Efficacy and Safety of 0.25% Timolol Gel in Healing Surgical Open Wounds

Healing of a cutaneous defect by second intention is a complex process. Migration of fibroblasts, keratinocytes, and other cell types to the site of defect and their proliferation under stimulation by cytokines and growth factors occur during this process. The role of topical beta-blockers in promoting wound healing is currently emerging in the international literature (1-3). β2-Adrenergic receptors (B2AR) are the only subtype of beta-adrenoceptors expressed on skin (4-6). They can be found in secretory coil of apocrine glands, keratinocytes, fibroblasts and melanocytes. The distribution of these receptors provides insight on dermatological disorders that may be affected by β-blockers. Keratinocyte migration occurs by the facilitation of chemotaxis, the polarization of cells, and activation of extracellular signal-related kinases essential in the signaling of promigratory pathways. The B2AR activation inhibits keratinocyte migration by activating the serine/threonine phosphatase 2A, which downregulates phosphorylation of extracellular signal-related kinases necessary for migration. Therefore, B2AR antagonists prevent the phosphorylation of phosphatase 2A and have the downstream effect of extracellular signal-related kinase promotion, inducing a promigratory pathway in keratinocytes (4-6). Keratinocyte migration also occurs by galvanotaxis, a phenomenon in which cells migrate in response to electric stimuli. Keratinocytes can be stimulated to migrate with the formation of electrical poles and the application of electrical fields. The B2AR antagonists improve the ability of keratinocytes to respond to such migratory cues, whereas the B2AR agonists decrease keratinocytes' ability to respond, further implicating the use of topical timolol for recalcitrant wounds (4-6). Angiogenesis and dermal fibroblast proliferation are also regulated by B2ARs. The B2AR antagonists have been found to promote angiogenesis in chick chorioallantoic membrane assays and in vivo murine wound models. Dermal fibroblast migration is also increased (by 27%) when exposed to B2AR antagonists, and epidermal differentiation is improved with B2AR antagonists and β1- and β2-receptor antagonists (5-10).

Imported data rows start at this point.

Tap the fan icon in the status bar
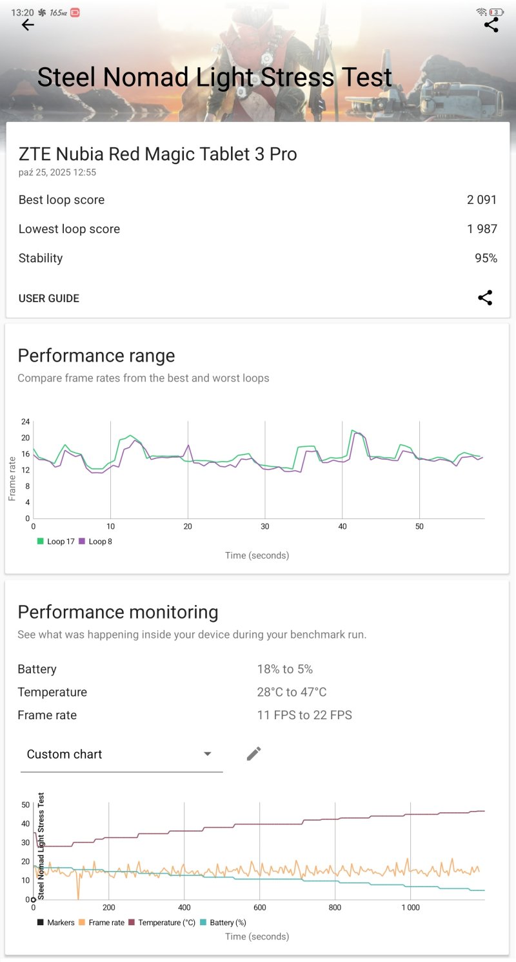The height and width of the screenshot is (962, 516). (42, 12)
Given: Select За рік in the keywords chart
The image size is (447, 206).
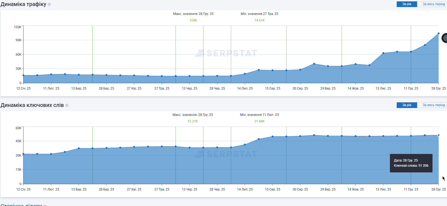Looking at the screenshot, I should tap(407, 105).
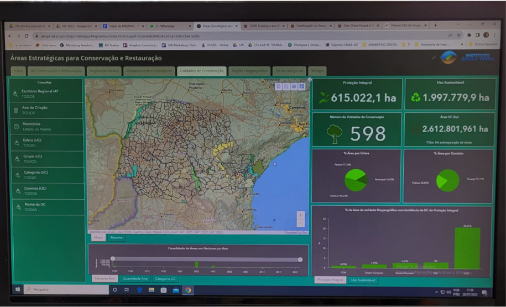
Task: Click the Windows taskbar search box
Action: [62, 289]
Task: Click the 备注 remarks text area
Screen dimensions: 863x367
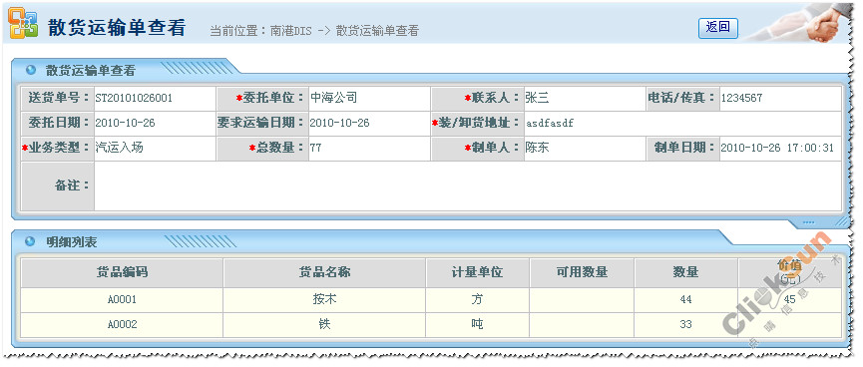Action: coord(467,185)
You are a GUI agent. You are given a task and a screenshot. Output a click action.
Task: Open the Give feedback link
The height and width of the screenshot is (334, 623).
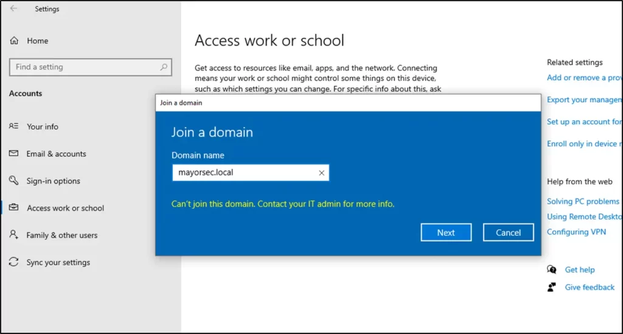[590, 287]
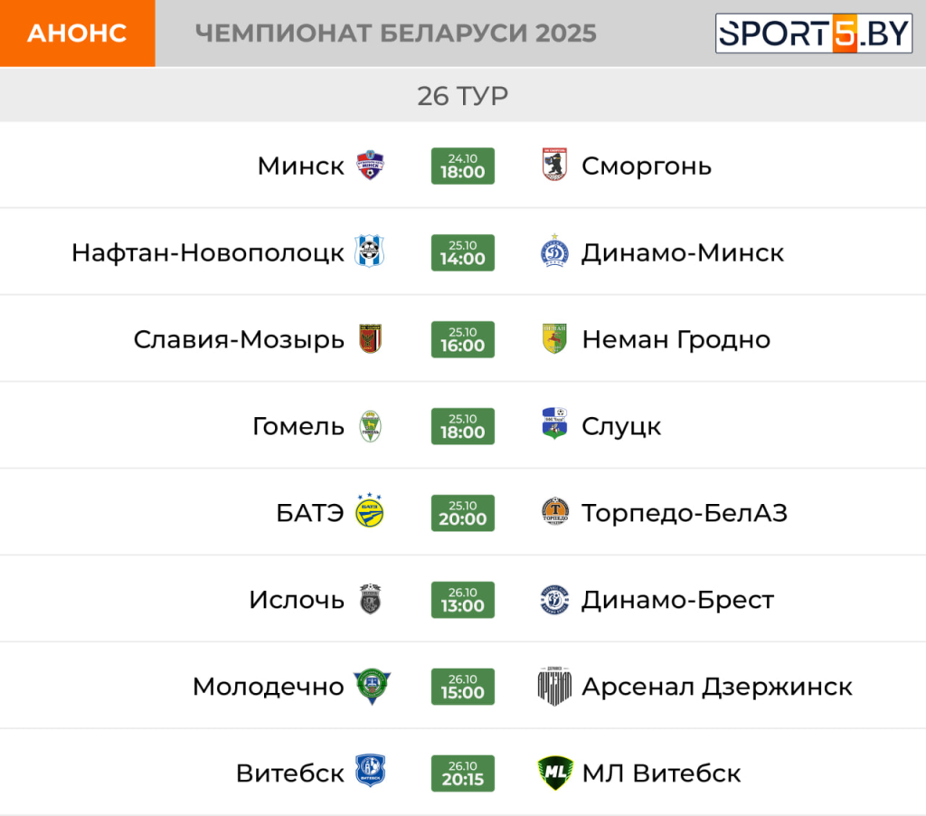The width and height of the screenshot is (926, 816).
Task: Click the BATE yellow club logo
Action: click(370, 513)
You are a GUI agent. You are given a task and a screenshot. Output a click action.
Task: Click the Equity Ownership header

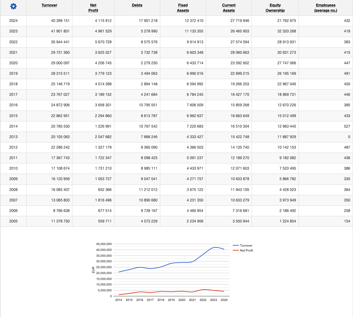click(x=275, y=8)
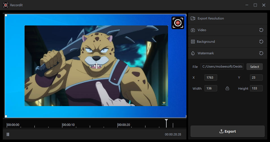This screenshot has height=142, width=270.
Task: Click the Height input field
Action: 256,89
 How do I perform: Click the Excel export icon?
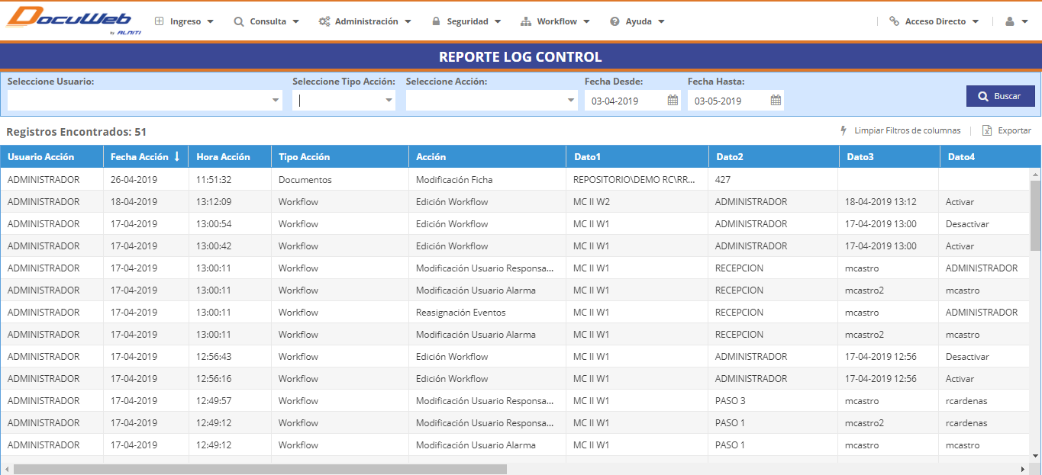click(987, 130)
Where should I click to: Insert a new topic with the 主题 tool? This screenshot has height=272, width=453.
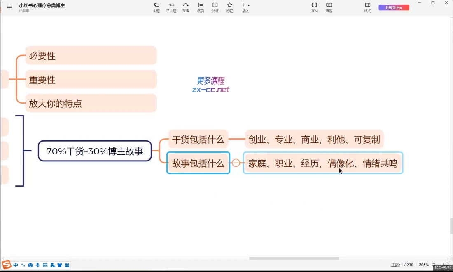[x=156, y=7]
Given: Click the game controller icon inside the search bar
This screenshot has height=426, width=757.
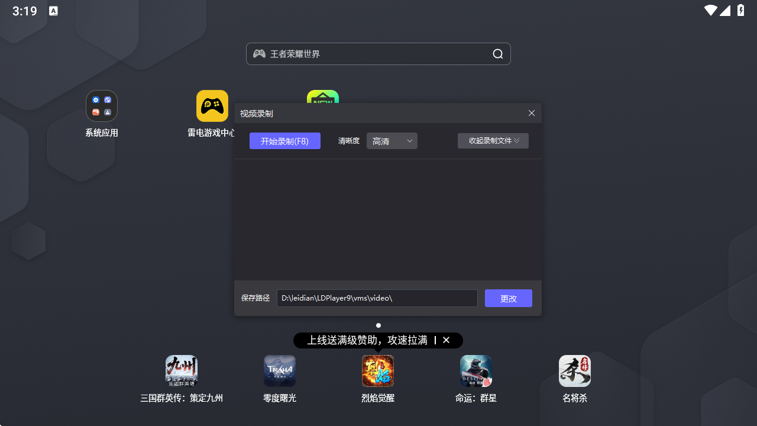Looking at the screenshot, I should point(260,53).
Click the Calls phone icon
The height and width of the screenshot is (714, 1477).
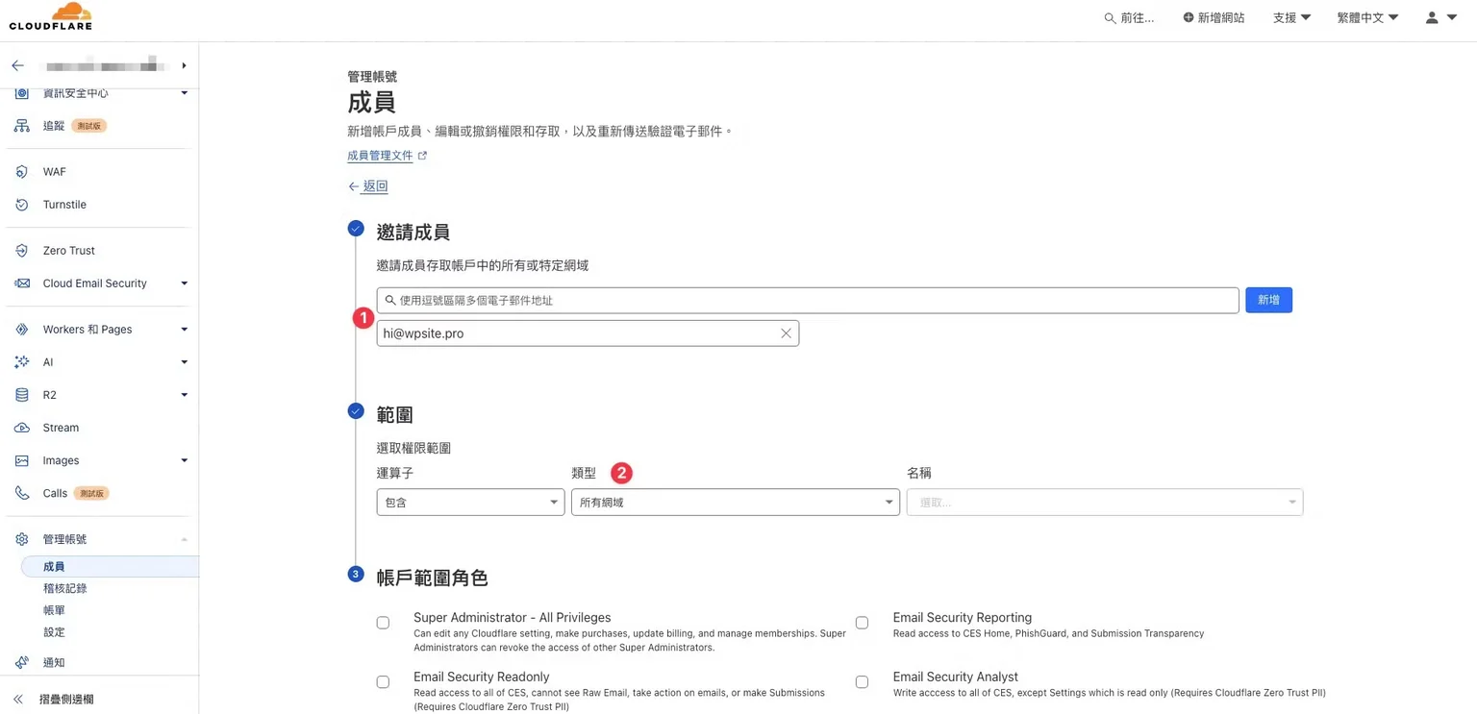pos(21,493)
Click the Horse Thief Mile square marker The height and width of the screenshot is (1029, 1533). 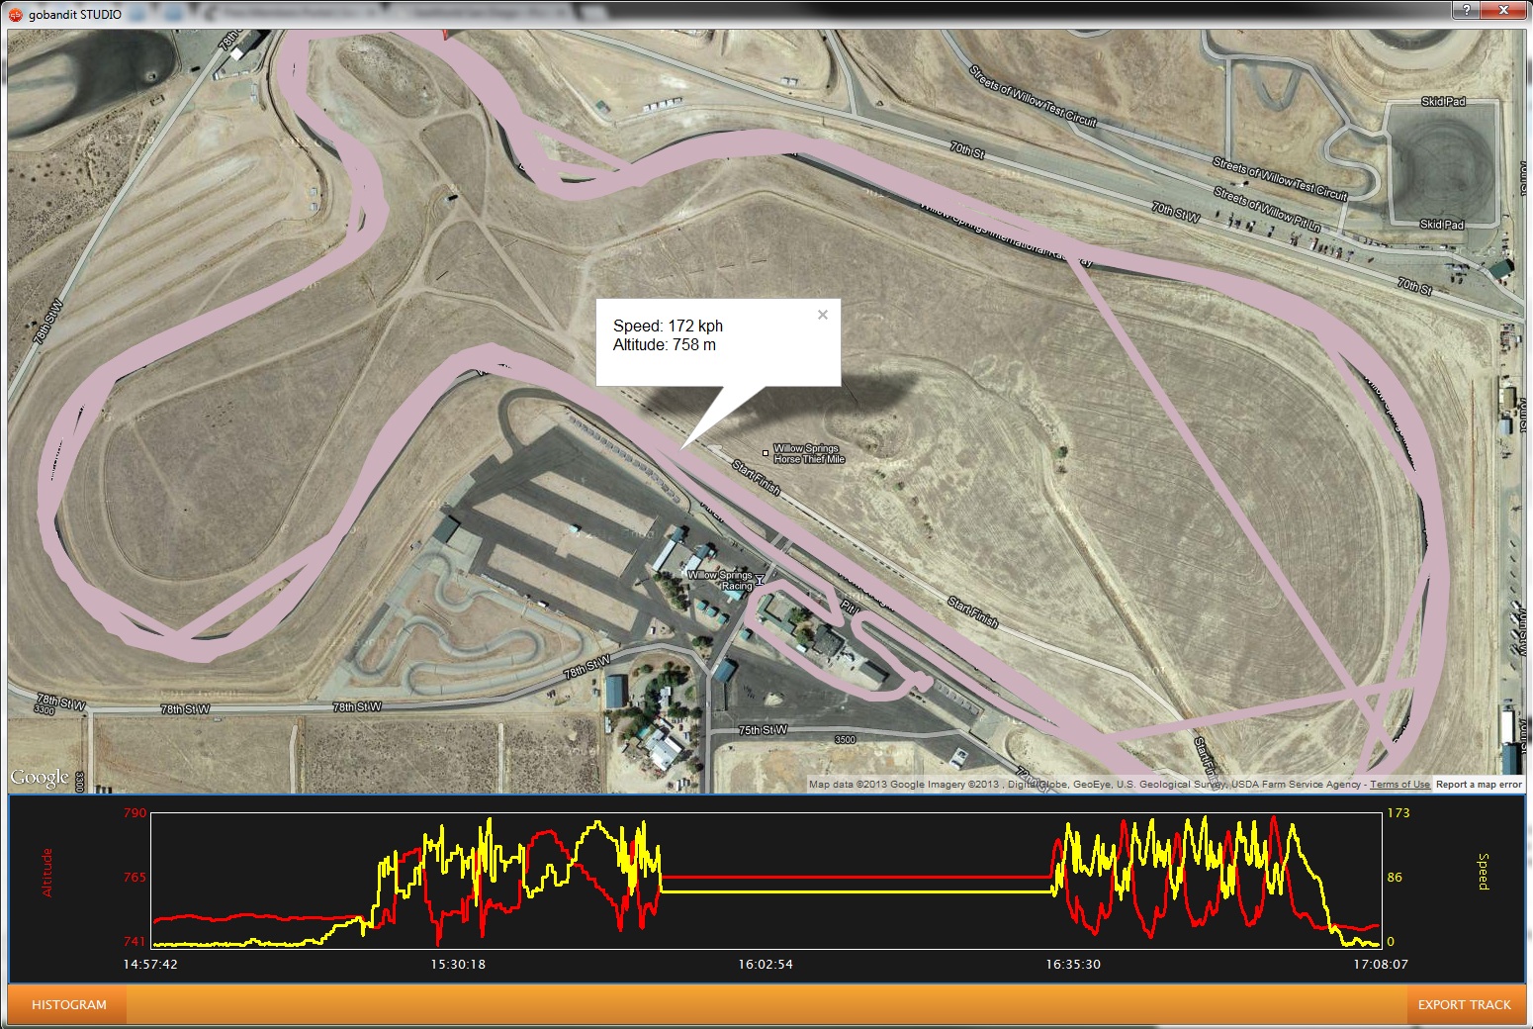765,453
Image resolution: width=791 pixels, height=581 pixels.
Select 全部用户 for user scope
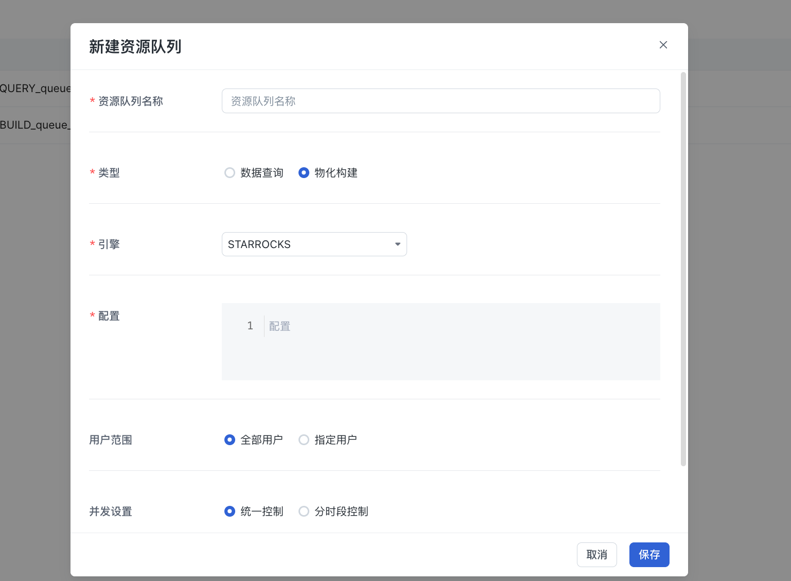click(x=230, y=440)
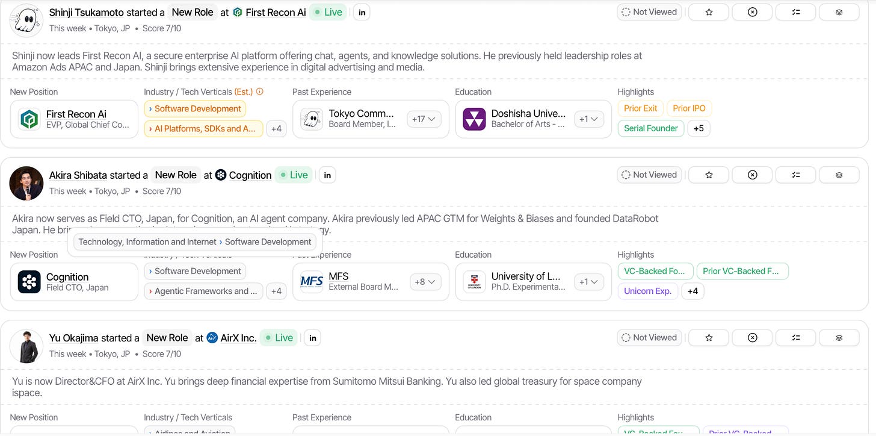The height and width of the screenshot is (436, 876).
Task: Star the Shinji Tsukamoto entry
Action: coord(709,12)
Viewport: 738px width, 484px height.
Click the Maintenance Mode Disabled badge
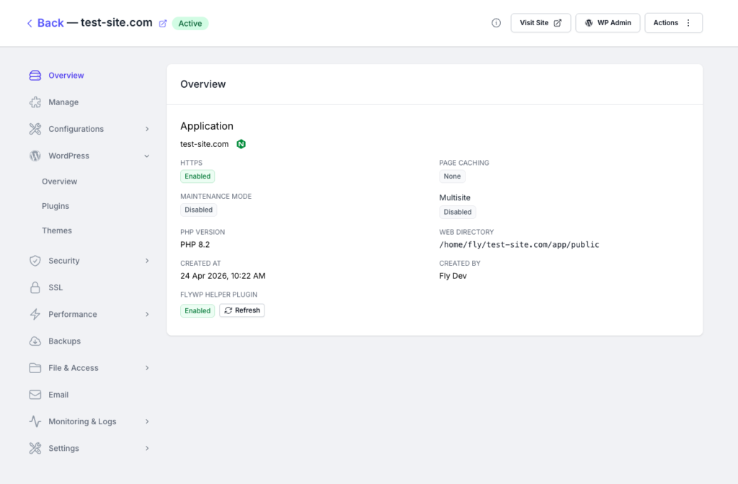[198, 210]
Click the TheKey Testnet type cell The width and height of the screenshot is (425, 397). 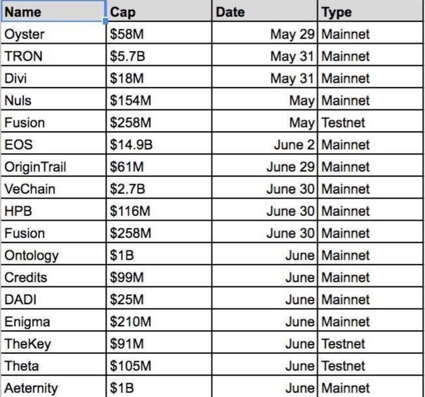pos(370,343)
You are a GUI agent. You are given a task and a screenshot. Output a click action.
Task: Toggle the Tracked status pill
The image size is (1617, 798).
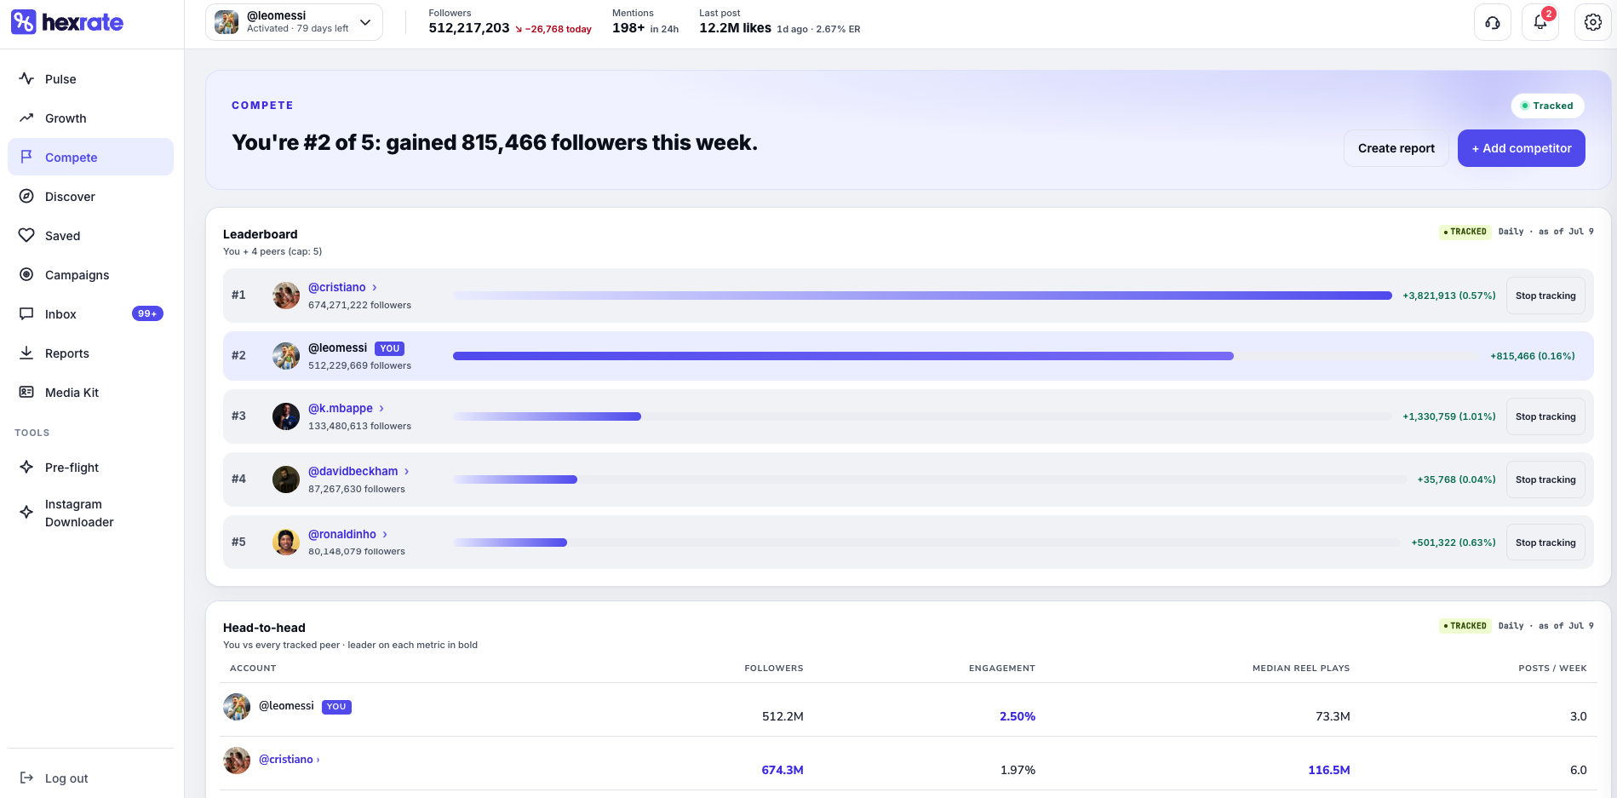click(1547, 106)
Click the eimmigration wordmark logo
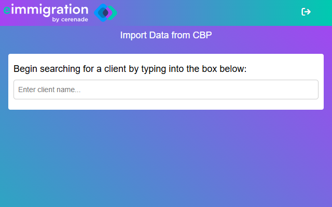This screenshot has width=332, height=207. coord(46,12)
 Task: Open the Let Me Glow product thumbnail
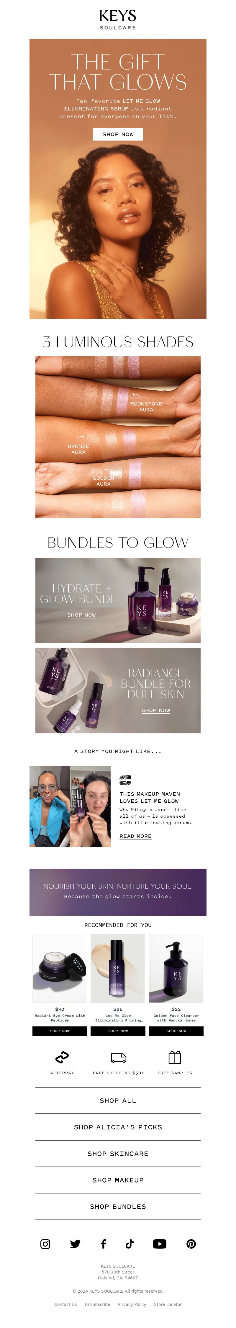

Topical beta-blockers have been gaining increasing popularity and evidence over the last few years as enhancers of wound healing in acute and chronic open wounds. In particular, 0.25% timolol gel may represent a commercially available, safe and simple, painless-though perhaps moderately expensive-treatment for improving both acute and chronic open wounds, as well as for improving long-term cosmetic outcomes.

To assess the efficacy and safety of topically applied 0.25% timolol gel in promoting wound healing in surgical open wounds ≤1.5cm versus standard of care (SOC) by:

1. Evaluating healing in response to treatment with 0.25% topical timolol gel versus SOC in terms of wound surface area reduction of open surgical wound;
2. Evaluating cosmetic outcomes of surgical wounds in terms of blinded physician (Vancouver Scar Scale, VSS) and patient (Visual Analogue Scale, VAS) assessment at 3 and 6 months follow up;
3. Evaluating patient discomfort during the healing process by means of a patient pain VAS;
4. Determining the side effects associated to 0.25% topical timolol versus SOC; and
5. Determining costs associated to the use of 0.25% topical timolol versus SOC.